═══ Record excerpts ═══

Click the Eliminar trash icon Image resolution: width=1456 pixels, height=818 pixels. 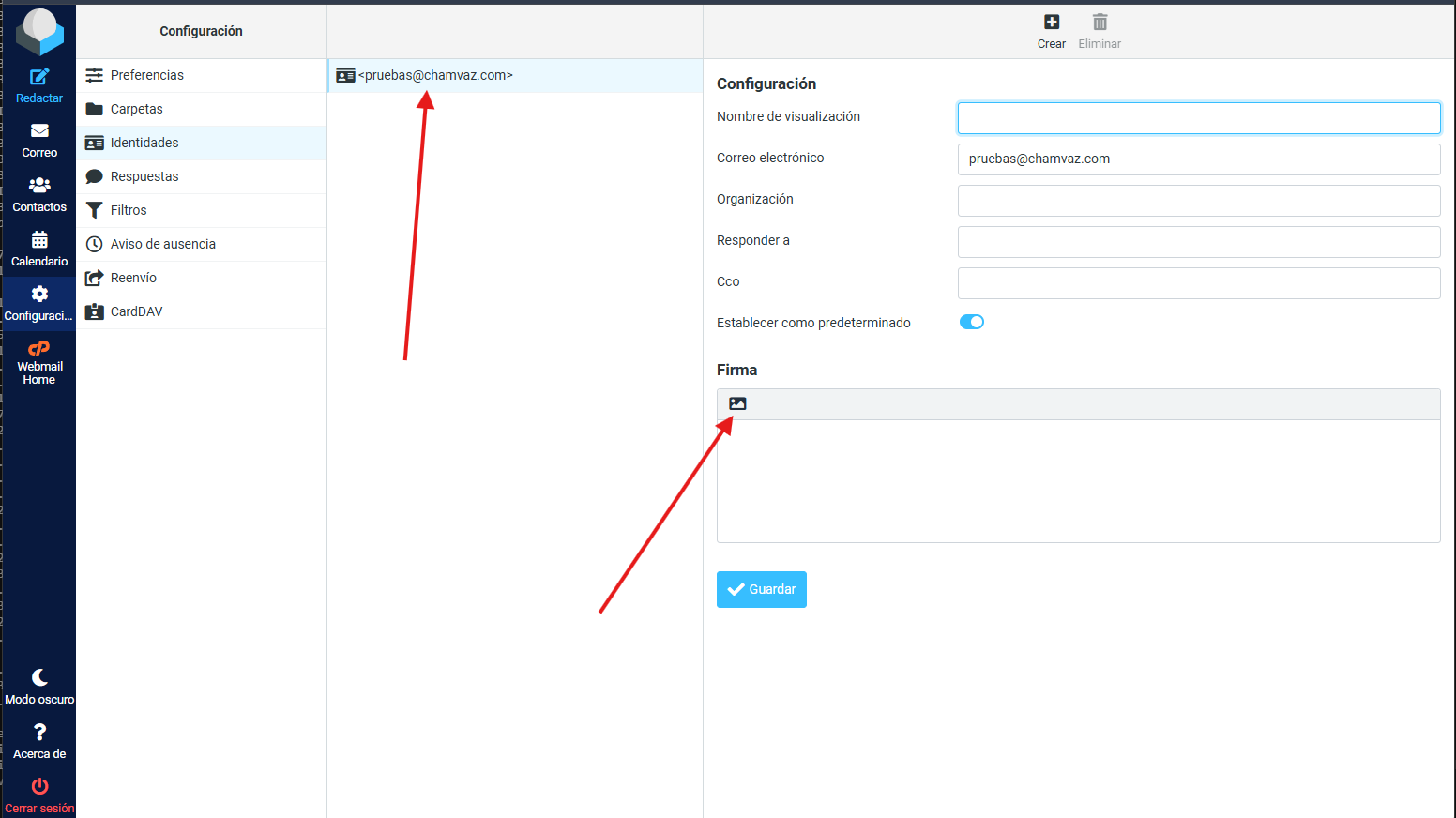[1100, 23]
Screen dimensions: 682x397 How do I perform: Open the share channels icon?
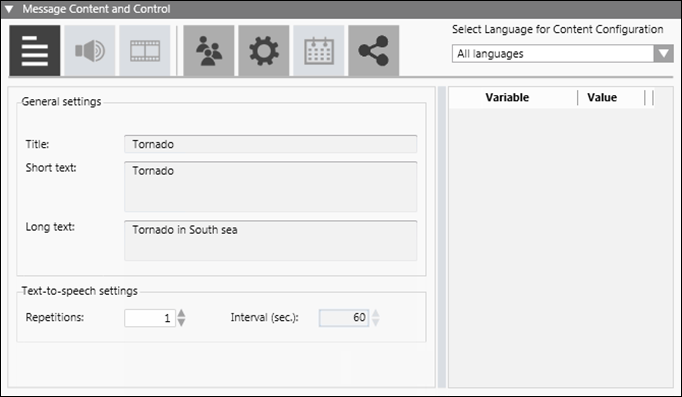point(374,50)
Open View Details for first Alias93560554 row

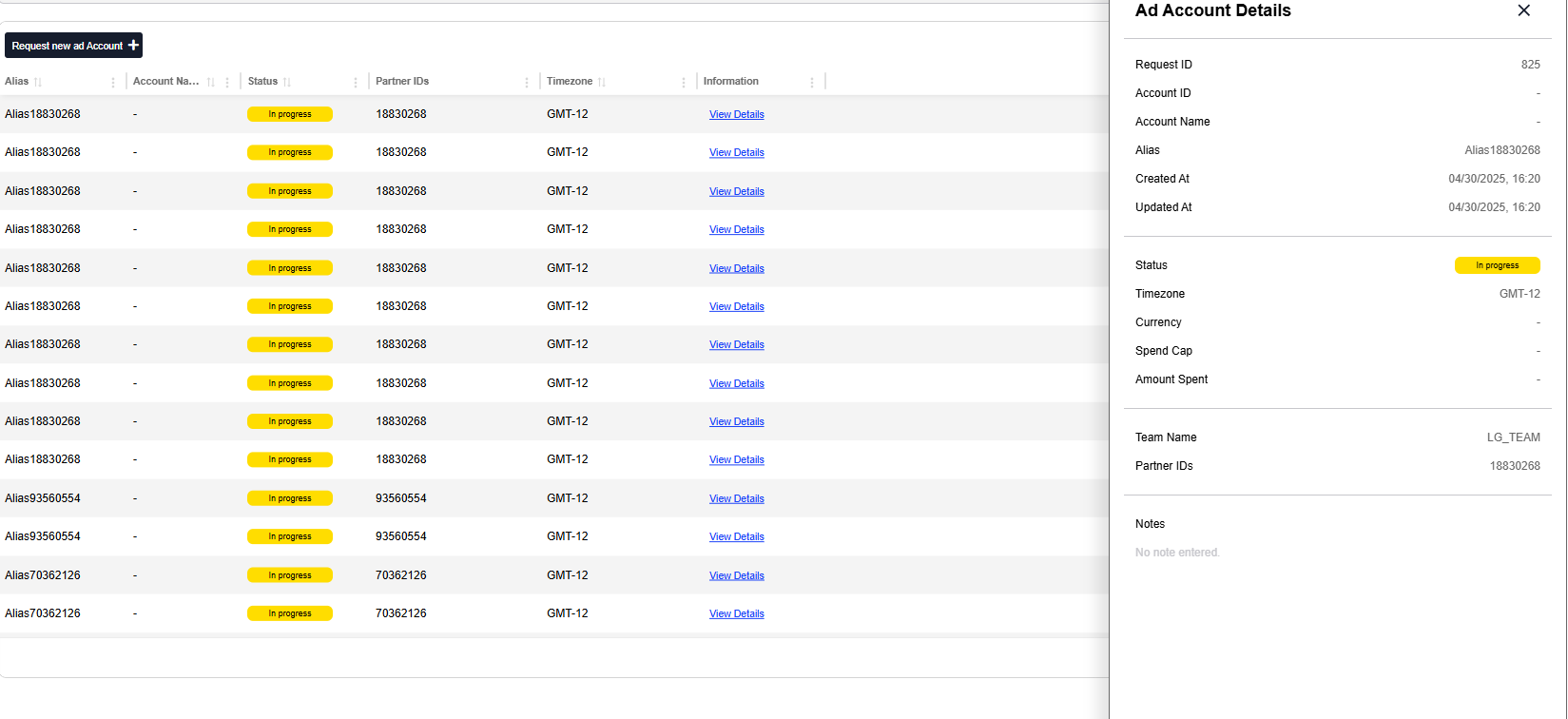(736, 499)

═══

**What the task asks**
Your copy should consist solely of the lines from the line containing "Screen dimensions: 682x397" through the last line of the records above, reproduced exactly, with the pictures left out.

**Response area**
Screen dimensions: 682x397 How do I perform: Open the share channels icon?
point(374,50)
Open View Details for first Alias93560554 row

(736, 499)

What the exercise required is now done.